- O Globo
Racismo permanece visível nos indicadores e na cena pública brasileira, mas as últimas duas décadas foram de avanços em algumas áreas
Há boas notícias para serem lembradas neste dia da consciência negra. Sem esquecer o imenso, e inaceitável, espaço das distâncias sociais brasileiras, é possível ver o avanço que houve nas duas décadas deste século. Uma parte da mudança aconteceu na educação. Mais da metade dos jovens pretos e pardos, de 18 a 24 anos, está na universidade. É uma esperança no futuro. Esperança de que entrem no mercado de trabalho, abram portas que seus pais nunca conseguiram atravessar, cheguem aos postos de comando nos quais outras gerações nunca estiveram, realizem seu talento, mudem o país.
Em 2005, dos jovens pretos e pardos, de 18 a 24 anos, 25,4% estavam na universidade. Em 2015 o número tinha saltado para 40%. A Pnad mudou a metodologia, por isso os números recentes não podem ser comparados com a antiga base de dados, mas a nova pesquisa mostra que em 2016 eram 50,5% e em 2018 já atingiam 55,6%.
Houve muito debate no começo deste século sobre se o melhor era elevar a qualidade da educação pública desde os primeiros anos ou adotar políticas de ação afirmativa, como as cotas para a universidade. O que se vê é que não são excludentes. O ideal sempre foi abrir as portas do ensino superior público, preferencialmente para quem é do grupo discriminado, mas também investir em melhorar a educação.
As cotas vieram, as universidades públicas estão em crise, por outros motivos, mas são ainda o caminho no qual se constrói o começo do desmonte das barreiras artificiais que separam os grupos sociais brasileiros. Muita coisa aconteceu nestas duas décadas, muita ainda falta acontecer nas próximas décadas. O racismo permanece visível nos indicadores sociais e na cena pública brasileira.

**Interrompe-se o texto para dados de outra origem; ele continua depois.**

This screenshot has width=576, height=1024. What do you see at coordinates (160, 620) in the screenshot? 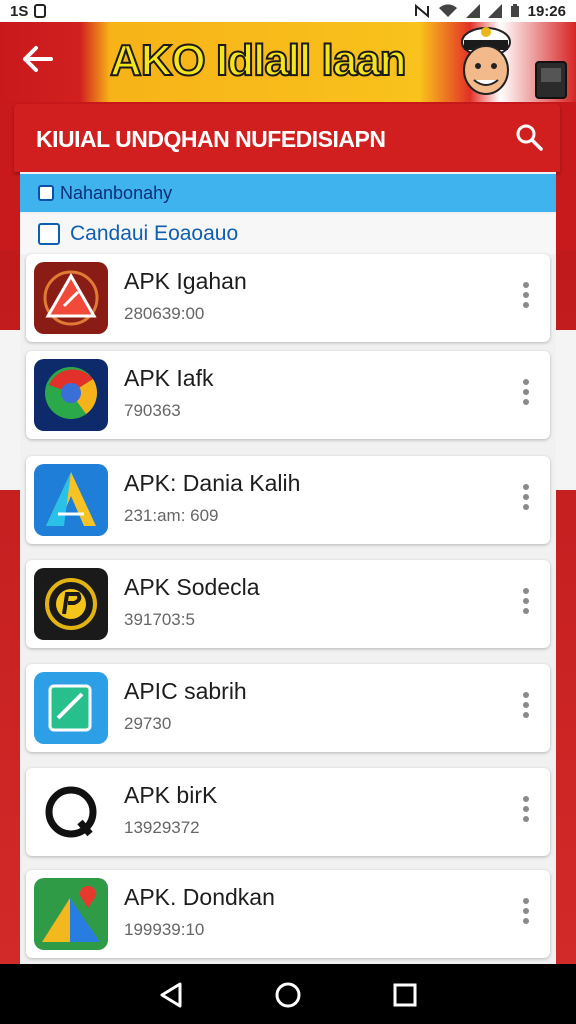
I see `app-meta: 391703:5` at bounding box center [160, 620].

O desemprego é maior entre negros, são eles que recebem salários menores e são a maioria dos informais. Há um dado que mostra o inegável da discriminação: brancos com curso superior têm salários 45% mais elevados do que os negros que também concluíram o curso superior. Eles são iguais na escolaridade, mas a renda é desigual dependendo da cor da pele.
Nada é mais aterrador, no entanto, que os números de morte violenta de jovens negros. A taxa de homicídio de brancos de 15 a 29 anos é 34 por cem mil habitantes, dos pretos e pardos é 98,5. E, se forem apenas os homens negros, é 185. Seja branco, preto ou pardo, nada disso deveria acontecer. Seja o número que for, é excessivo. A morte violenta de jovens no Brasil é uma calamidade pública.
O IBGE fez o saudável esforço que sempre faz em informar o debate brasileiro sobre esse tema. Vários recortes, vários dados e comparações foram divulgados nos últimos dias. E lá estão as feridas. A taxa de analfabetismo dos brancos com mais de 15 anos é 3,9%, dos negros, é 9,1%. O único número aceitável seria zero. Para todos. Ontem mesmo saiu a desagregação do desemprego do terceiro trimestre. É de 9,2% entre brancos, 13,6% entre pardos e 14,9% entre pretos. Na Câmara dos Deputados, 75,6% são brancos. Quase 70% dos cargos gerenciais são ocupados por brancos.
Muita gente se pergunta: por que falar disso aniversariamente? Por que em novembro, no exato dia 20, em que, há 324 anos, morria Zumbi dos Palmares, algumas cidades do país têm o feriado da consciência negra? O problema das desigualdades raciais pode e deve ser falado todos os outros dias, mas é bom que haja um momento como o de hoje, dedicado ao tema.
Há coisas que insistem em permanecer, como a negação de que o racismo exista no país, mas há evidentes sinais de que muita coisa está mudando. Nas ruas, nas artes, nas propagandas, na literatura, nas empresas, os negros estão cada vez mais visíveis. Eles, elas estão mais orgulhosos do que nunca da sua beleza, dispostos a deixar os cabelos soltos, acentuando as diferenças dos tipos físicos que dão ao Brasil o belo colorido da nossa diversidade.
Ainda há muito caminho a andar. E agora há de novo uma onda contrária que tenta apagara agendado debate racial no país. Não vão conseguir. Negara existência da ferida não vai curá-la. É preciso persistir no caminho de enfrentar o problema para superá-lo. O futuro será de mais e mais diversidade em todas as áreas da vida brasileira.